The argument to free is a pointer to a block previously allocated by malloc; this space is made available for further allocation, but its
contents are left undisturbed.
Needless to say, grave disorder will result if the space assigned by malloc is overrun or if some random number is handed to free.
Malloc allocates the first big enough contiguous reach of free space found in a circular search from the last block allocated or freed,
coalescing adjacent free blocks as it searches. It calls sbrk (see break(2)) to get more memory from the system when there is no suitable
space already free.
Realloc changes the size of the block pointed to by ptr to size bytes and returns a pointer to the (possibly moved) block. The contents
will be unchanged up to the lesser of the new and old sizes.
Realloc also works if ptr points to a block freed since the last call of malloc, realloc or calloc; thus sequences of free, malloc and
realloc can exploit the search strategy of malloc to do storage compaction.
Calloc allocates space for an array of nelem elements of size elsize. The space is initialized to zeros.
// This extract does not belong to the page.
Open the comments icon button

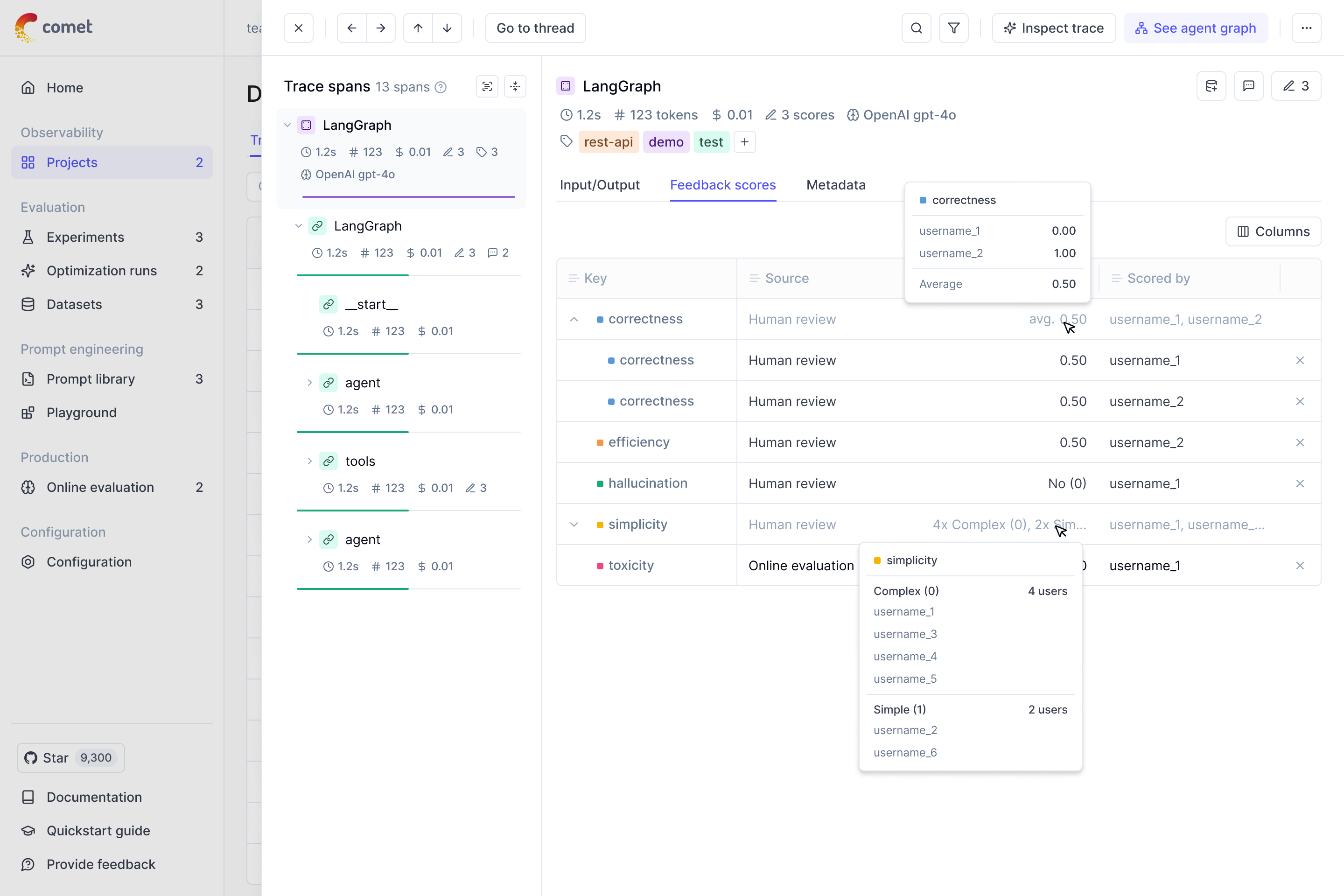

Each of the allocation routines returns a pointer to space suitably aligned (after possible pointer coercion) for storage of any type of
object.
DIAGNOSTICS
Malloc, realloc and calloc return a null pointer (0) if there is no available memory or if the arena has been detectably corrupted by stor-
ing outside the bounds of a block. Malloc may be recompiled to check the arena very stringently on every transaction; see the source code.
BUGS
When realloc returns 0, the block pointed to by ptr may be destroyed.